__Exercise objective__: Lines with "computer": please show every one of them from the listing below.
Segment Start: Supplied information
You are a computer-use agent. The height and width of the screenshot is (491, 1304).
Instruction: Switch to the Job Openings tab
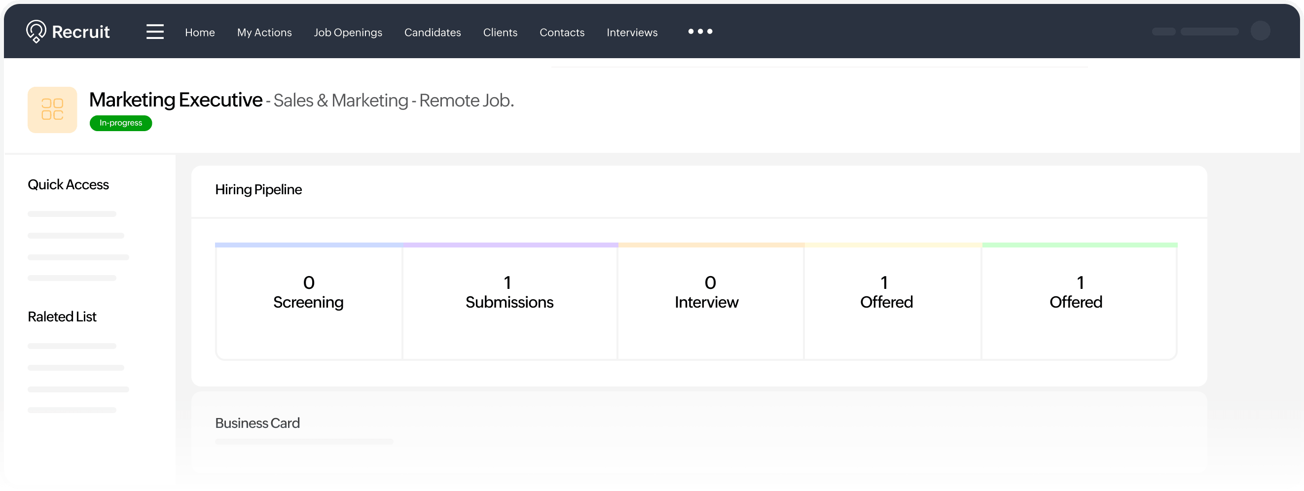click(x=348, y=32)
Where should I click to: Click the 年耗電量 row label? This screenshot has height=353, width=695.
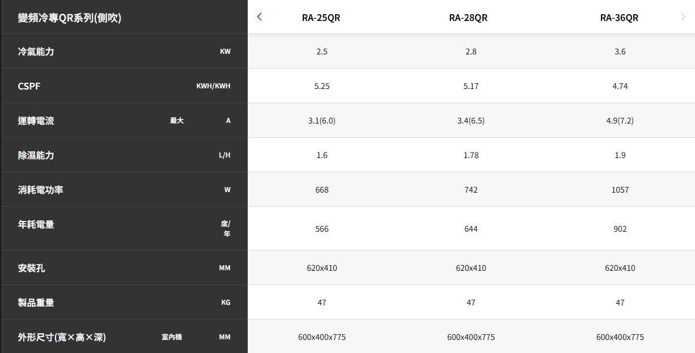point(36,224)
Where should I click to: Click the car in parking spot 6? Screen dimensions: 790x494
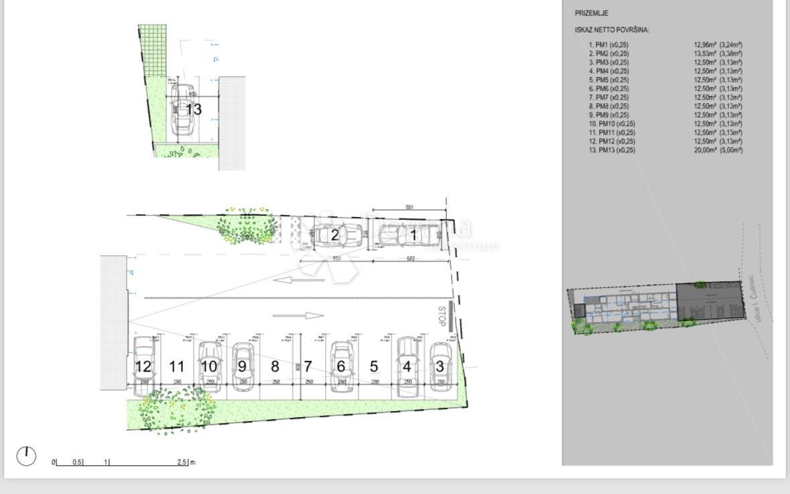[342, 365]
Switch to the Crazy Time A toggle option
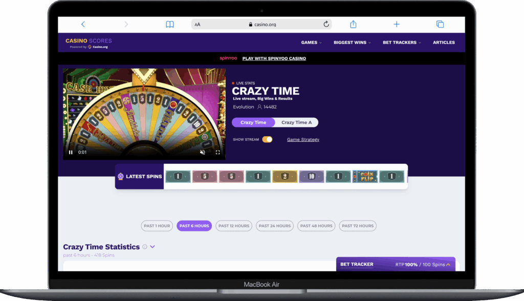Image resolution: width=524 pixels, height=301 pixels. click(297, 122)
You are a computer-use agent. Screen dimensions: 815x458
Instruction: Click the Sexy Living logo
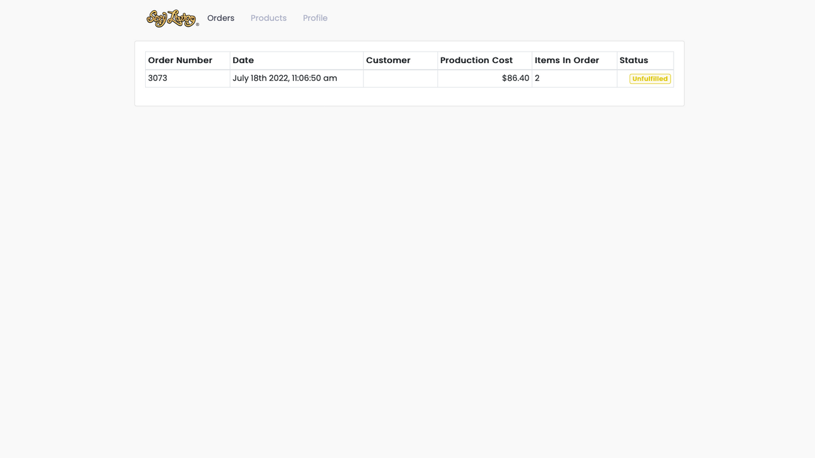[x=171, y=18]
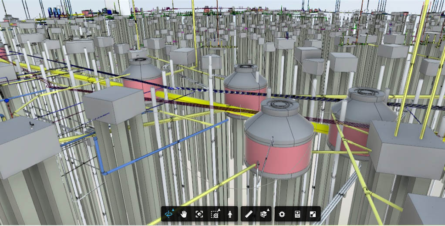Image resolution: width=445 pixels, height=226 pixels.
Task: Select the Measure ruler tool
Action: coord(249,214)
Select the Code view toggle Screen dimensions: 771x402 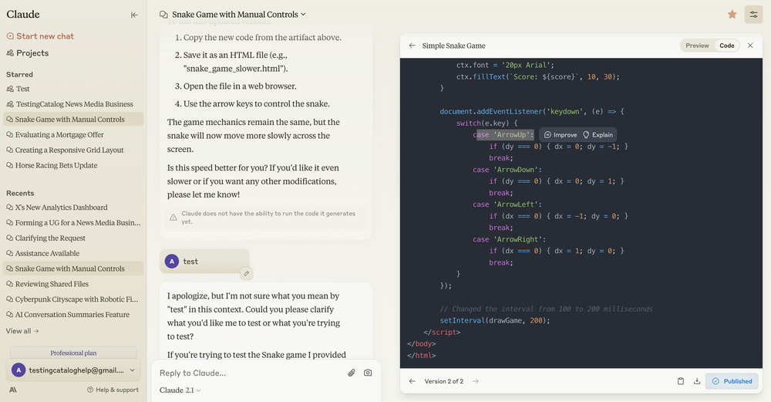726,46
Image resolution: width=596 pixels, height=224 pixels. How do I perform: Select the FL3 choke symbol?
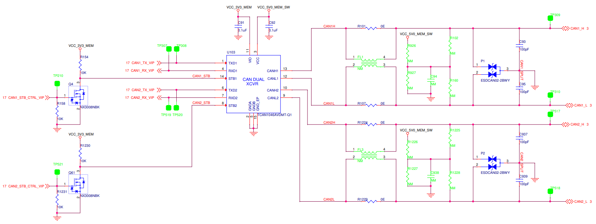(369, 155)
Segment End: Supplied information
__Response below__:
You are a computer-use agent. The height and width of the screenshot is (491, 1304).
You are a computer-use agent. Screen dimensions: 815x458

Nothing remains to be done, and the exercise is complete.